HUME: Well, this administration, though — the Bush administration is for regime change, it seems, in the places where's it's found membership in the axis of evil. How does that go down?

PAAL: Well, with the Kim Dae Jung government, it does not go down well. They think it's too much in the face of the North. With the broader population, which feels the North has not paid its dues and it's not holding up its end of the bargain — it's hard for the South to keep voting in years of privation money for North Korea.

HUME: Are we talking here, Doug, about what is in a sense — in essence a failed policy of Kim Dae Jung, I mean, well intentioned and — as it might have been?

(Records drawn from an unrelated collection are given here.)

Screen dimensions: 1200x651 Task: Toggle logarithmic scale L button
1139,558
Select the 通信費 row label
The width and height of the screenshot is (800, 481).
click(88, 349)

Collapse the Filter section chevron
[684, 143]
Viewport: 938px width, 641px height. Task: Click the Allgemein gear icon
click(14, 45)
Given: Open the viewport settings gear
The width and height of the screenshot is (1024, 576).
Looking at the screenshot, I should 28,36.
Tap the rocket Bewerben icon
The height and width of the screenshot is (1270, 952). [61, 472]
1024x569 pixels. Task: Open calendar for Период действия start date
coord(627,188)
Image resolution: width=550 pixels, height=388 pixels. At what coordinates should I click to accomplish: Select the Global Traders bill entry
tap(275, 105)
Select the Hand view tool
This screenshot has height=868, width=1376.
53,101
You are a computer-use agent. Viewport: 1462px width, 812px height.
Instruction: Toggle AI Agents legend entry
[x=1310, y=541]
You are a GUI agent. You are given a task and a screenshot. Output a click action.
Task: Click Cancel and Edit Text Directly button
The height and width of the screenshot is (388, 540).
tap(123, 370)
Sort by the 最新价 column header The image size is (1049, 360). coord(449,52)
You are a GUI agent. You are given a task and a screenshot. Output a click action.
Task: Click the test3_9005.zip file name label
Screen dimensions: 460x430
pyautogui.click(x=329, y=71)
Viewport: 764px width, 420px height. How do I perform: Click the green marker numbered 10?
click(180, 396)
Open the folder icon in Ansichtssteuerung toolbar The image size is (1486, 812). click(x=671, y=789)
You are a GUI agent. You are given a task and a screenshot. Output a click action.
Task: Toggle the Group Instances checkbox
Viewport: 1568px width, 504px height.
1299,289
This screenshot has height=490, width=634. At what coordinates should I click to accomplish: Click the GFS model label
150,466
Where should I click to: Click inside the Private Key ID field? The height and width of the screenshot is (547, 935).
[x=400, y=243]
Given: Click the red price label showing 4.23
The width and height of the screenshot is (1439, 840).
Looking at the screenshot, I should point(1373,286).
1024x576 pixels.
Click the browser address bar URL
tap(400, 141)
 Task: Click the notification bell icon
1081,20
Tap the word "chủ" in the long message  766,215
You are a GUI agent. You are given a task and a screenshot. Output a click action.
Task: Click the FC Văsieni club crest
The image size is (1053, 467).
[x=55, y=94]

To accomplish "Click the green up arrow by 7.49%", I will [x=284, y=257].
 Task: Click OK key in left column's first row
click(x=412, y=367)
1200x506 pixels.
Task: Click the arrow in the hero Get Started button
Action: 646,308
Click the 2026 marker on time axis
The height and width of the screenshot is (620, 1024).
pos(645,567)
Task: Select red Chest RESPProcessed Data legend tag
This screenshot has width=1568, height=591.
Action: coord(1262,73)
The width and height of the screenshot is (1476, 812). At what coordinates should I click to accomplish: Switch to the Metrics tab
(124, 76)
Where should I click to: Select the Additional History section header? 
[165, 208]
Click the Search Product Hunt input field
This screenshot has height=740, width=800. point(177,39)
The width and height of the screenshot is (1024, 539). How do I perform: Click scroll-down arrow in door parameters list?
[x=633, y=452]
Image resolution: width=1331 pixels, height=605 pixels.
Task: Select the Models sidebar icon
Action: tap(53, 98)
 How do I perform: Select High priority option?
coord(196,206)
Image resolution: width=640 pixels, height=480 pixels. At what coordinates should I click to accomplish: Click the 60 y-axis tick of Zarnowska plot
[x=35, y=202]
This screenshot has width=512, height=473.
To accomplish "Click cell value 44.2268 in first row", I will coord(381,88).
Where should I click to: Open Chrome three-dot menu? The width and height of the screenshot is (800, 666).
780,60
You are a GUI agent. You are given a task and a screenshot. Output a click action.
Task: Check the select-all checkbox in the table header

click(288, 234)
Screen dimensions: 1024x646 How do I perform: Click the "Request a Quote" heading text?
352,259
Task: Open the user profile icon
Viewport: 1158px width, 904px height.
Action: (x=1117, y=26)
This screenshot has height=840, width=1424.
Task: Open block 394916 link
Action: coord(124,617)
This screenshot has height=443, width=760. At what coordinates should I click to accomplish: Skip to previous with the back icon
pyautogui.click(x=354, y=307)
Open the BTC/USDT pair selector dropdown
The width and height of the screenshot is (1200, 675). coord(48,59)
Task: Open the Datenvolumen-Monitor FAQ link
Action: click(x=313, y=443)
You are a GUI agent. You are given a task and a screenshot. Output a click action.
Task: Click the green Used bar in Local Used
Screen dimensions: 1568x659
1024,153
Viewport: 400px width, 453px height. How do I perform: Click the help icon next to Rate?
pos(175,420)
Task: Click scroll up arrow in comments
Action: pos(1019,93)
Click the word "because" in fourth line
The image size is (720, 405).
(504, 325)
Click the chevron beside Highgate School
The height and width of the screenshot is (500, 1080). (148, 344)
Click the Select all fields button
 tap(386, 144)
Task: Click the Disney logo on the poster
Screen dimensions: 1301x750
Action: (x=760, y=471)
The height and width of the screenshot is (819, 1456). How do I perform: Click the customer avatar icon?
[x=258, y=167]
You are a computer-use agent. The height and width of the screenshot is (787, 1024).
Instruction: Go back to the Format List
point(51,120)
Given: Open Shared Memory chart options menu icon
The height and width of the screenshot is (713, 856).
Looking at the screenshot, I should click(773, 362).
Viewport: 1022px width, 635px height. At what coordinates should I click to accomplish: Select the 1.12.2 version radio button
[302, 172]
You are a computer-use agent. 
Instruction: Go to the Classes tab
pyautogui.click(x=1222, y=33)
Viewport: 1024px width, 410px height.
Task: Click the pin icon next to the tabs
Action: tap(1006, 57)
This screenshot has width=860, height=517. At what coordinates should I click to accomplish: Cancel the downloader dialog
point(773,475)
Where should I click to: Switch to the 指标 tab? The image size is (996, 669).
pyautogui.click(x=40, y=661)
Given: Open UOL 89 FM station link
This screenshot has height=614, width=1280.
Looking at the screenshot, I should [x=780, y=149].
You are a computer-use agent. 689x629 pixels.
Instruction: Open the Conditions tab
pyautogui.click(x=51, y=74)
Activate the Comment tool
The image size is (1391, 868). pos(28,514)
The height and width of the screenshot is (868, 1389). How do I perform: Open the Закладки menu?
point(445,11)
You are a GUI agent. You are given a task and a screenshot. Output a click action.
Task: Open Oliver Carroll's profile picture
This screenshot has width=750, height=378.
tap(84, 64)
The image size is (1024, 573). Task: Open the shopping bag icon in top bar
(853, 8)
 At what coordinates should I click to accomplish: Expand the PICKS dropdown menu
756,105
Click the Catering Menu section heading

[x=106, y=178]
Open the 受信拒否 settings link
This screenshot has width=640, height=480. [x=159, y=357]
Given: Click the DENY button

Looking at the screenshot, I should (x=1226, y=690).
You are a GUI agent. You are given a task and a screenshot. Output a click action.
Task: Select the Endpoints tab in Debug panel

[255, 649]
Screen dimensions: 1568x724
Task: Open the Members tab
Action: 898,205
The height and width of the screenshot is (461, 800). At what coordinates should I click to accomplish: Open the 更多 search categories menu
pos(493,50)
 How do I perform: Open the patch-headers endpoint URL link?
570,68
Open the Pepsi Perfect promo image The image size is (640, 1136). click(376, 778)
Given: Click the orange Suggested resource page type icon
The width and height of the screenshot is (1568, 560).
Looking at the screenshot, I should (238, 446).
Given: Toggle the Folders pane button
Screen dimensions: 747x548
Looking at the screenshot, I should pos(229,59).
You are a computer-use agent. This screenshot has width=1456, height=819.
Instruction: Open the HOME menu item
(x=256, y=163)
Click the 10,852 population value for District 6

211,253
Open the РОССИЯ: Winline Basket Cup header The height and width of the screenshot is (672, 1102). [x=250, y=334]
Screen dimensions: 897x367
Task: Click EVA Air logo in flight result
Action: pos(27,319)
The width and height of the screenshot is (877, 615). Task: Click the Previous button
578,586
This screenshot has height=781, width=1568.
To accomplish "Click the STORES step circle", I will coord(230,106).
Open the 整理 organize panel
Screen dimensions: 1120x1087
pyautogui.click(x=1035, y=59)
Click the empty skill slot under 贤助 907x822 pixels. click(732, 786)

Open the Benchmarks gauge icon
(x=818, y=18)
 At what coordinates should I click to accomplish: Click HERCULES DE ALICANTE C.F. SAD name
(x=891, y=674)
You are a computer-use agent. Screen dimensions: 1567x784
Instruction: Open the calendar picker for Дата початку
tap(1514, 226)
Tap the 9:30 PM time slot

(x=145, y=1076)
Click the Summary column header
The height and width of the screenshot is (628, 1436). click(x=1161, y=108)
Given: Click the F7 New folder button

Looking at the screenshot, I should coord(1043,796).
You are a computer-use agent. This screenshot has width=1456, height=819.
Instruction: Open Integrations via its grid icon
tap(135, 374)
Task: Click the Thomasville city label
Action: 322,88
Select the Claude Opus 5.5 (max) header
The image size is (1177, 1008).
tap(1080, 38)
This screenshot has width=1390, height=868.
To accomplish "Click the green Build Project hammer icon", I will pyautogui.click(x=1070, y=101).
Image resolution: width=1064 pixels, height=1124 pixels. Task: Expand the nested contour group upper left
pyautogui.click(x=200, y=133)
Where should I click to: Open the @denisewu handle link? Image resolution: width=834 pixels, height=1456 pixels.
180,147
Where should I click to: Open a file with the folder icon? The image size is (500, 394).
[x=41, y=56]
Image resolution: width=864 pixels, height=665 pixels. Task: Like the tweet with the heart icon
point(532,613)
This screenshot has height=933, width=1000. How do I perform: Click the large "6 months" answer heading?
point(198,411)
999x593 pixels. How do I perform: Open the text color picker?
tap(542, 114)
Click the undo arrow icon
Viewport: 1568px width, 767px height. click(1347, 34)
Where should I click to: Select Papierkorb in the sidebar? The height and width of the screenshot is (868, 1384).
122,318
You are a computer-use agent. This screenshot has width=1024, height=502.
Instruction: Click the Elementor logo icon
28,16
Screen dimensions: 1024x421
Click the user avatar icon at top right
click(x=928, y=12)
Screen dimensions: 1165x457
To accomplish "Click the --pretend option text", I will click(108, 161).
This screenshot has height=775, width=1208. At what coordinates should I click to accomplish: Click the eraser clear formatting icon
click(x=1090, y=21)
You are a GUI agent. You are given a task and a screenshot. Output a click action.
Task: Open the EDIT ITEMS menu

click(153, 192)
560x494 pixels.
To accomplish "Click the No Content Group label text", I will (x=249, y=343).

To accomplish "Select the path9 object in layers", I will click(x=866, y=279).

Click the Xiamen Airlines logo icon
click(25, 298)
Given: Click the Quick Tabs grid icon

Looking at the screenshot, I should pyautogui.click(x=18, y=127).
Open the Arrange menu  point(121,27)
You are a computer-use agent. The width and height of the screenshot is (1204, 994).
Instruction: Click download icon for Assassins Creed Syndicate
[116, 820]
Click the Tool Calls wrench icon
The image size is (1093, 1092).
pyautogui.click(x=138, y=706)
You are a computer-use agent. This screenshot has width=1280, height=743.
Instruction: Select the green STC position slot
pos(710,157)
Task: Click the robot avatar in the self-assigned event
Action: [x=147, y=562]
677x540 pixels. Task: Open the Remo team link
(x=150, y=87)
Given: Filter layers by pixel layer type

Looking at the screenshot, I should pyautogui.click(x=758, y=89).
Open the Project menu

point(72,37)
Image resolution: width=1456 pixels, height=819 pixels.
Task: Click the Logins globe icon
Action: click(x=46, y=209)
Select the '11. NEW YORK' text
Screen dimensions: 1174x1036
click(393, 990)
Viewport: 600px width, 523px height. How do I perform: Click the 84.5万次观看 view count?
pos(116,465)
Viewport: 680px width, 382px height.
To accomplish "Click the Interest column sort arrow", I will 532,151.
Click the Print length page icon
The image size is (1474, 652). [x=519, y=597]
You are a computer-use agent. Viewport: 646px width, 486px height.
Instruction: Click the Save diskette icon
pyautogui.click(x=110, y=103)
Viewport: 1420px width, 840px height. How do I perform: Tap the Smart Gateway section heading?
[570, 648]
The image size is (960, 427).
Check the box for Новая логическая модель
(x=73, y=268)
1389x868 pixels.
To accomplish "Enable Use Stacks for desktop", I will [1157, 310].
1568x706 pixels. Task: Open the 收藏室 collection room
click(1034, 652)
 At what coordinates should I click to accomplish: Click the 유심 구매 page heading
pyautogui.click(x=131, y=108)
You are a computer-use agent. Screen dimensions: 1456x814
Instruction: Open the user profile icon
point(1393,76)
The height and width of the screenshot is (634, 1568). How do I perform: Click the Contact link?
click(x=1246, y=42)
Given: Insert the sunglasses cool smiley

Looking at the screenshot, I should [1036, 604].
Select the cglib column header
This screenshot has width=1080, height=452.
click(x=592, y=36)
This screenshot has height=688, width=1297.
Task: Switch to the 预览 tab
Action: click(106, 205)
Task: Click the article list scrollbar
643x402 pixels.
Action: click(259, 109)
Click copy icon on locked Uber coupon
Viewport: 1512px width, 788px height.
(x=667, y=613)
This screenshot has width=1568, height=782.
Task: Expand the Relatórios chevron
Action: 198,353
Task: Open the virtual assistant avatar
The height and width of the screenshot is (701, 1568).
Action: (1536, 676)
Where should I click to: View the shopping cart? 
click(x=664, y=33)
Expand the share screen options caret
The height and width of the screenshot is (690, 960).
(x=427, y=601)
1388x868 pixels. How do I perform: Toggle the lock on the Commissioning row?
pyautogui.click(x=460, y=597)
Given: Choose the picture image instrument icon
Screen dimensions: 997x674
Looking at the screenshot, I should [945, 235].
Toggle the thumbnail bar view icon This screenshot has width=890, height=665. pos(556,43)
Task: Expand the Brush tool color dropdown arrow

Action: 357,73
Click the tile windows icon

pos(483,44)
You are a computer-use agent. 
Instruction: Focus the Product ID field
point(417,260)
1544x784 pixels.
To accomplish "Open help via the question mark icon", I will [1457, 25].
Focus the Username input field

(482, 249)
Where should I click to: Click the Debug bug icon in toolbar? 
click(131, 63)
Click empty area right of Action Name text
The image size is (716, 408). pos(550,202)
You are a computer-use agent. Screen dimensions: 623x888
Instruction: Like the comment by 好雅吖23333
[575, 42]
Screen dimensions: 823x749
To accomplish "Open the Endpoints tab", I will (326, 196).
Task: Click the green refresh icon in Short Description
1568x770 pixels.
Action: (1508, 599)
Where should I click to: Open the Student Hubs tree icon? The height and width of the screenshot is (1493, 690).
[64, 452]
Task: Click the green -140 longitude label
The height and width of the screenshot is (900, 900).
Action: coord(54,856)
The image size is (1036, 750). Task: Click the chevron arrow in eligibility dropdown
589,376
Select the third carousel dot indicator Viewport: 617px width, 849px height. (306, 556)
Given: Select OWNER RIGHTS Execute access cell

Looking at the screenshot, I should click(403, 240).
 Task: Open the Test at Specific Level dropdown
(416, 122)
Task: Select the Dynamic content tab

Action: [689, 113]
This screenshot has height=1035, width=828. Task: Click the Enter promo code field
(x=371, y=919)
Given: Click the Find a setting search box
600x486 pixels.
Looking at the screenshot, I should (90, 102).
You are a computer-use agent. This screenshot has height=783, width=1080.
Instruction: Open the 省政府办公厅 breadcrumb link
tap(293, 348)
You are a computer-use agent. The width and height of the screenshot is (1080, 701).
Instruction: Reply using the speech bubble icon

PAAL: I don't think it — I think it's too soon. The leading opposition candidate himself subscribes to the so-called sunshine policy toward North Korea, but he argues about the implementation.

HUME: Well, the implementation is — in a sense is the policy. I mean, the steps that Kim Dae Jung induced the North to agree to take — if they've not been taken, something has failed.

PAAL: Well, that may — I hate to put the word "failure" on them because they're trying to hard to solve a very difficult problem.

The people who have failed are the North Koreans. They're the ones who have walked away from a good deal. They're the ones who keep denying their people access to normal international activity, who keep the country poor, and who maintain a class structure where 600,000 people have all the privileges and the rest are just worker bees.

HUME: Military, what would happen if they — if a conflict broke out?

PAAL: Oh, a conflict is to be avoided because...

HUME: Because?


PAAL: ... the concentration of firing power from North Korea on the capital Seoul where 20-million people live would be such as to be enormously devastating no matter how quickly we subsequently would win, whether in 48 hours or two weeks.

HUME: Which we would.

PAAL: We would win.

HUME: But the cost would be —

PAAL: The cost would be very high, and so it's not something you'd — our forces are there not to prosecute a war but to deter one. If the deterrence fails, then to prosecute.

HUME: I see. So the — so everything the president does is to try to cool the situation down?

PAAL: He's trying to cool the situation down but also get results.